Data on finding items on screens

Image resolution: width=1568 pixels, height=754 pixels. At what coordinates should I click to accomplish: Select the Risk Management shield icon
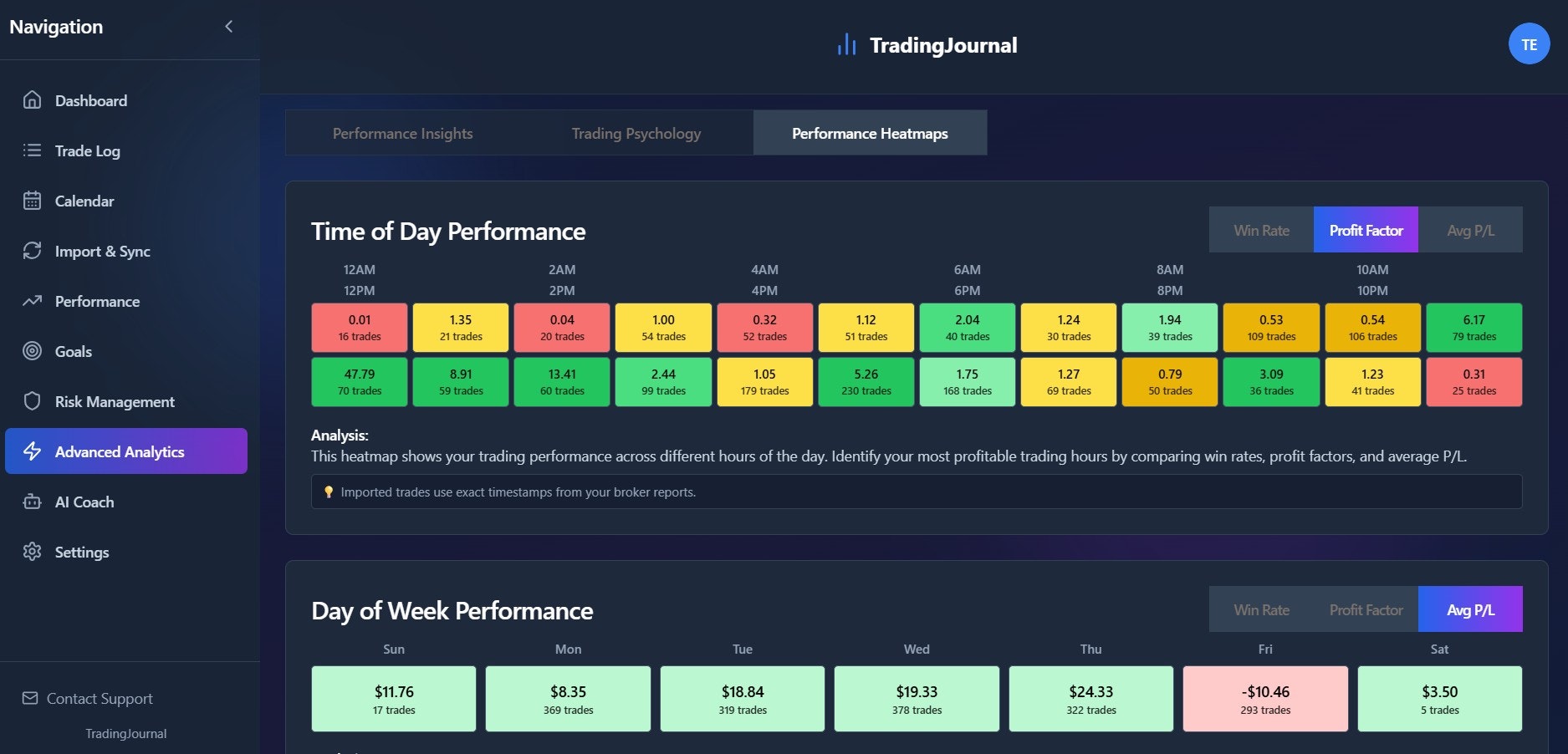click(x=31, y=401)
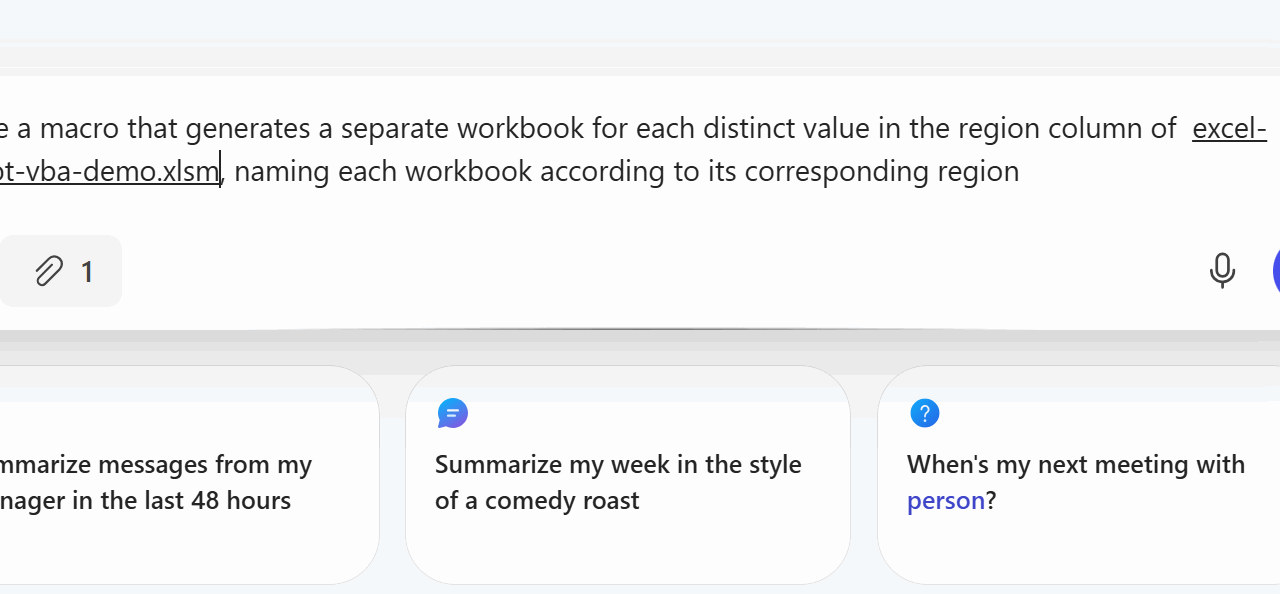Click the microphone dictation icon

point(1221,271)
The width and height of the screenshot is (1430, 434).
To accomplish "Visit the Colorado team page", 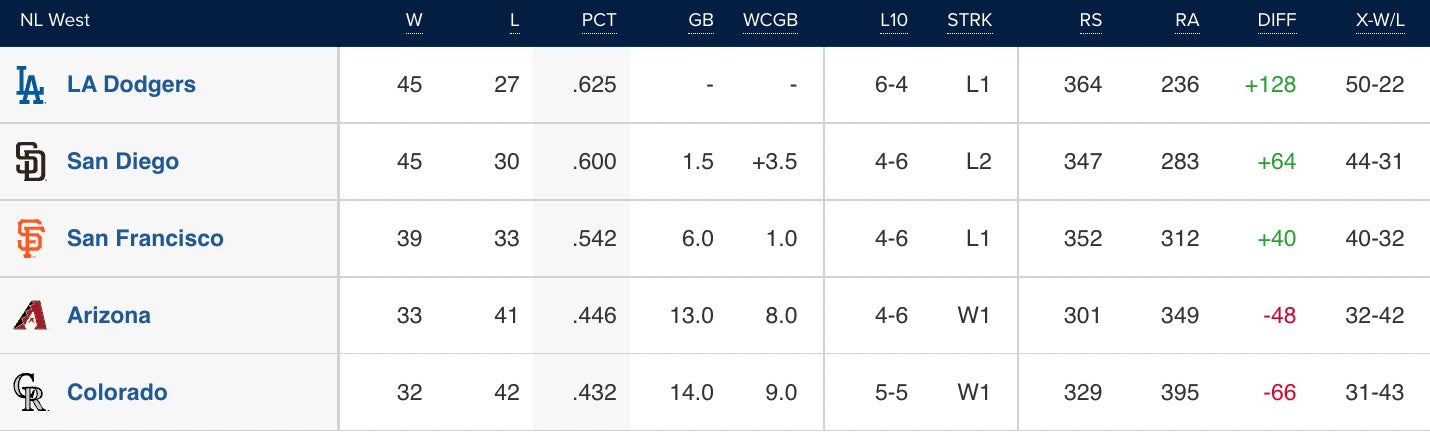I will pos(117,392).
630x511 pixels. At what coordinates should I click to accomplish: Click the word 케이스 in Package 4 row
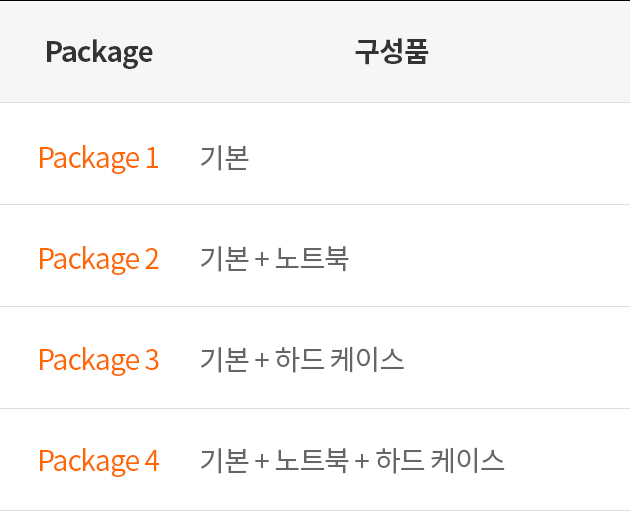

• **Direction**:
Collect each line of the data above that contains the word "what".

• **Result of the exercise**:
Image resolution: width=1568 pixels, height=754 pixels. At what coordinates should I click to accomplish: Select the Risk Management shield icon
630x511 pixels. At what coordinates should I click to accomplish: Click the word 케이스 in Package 4 row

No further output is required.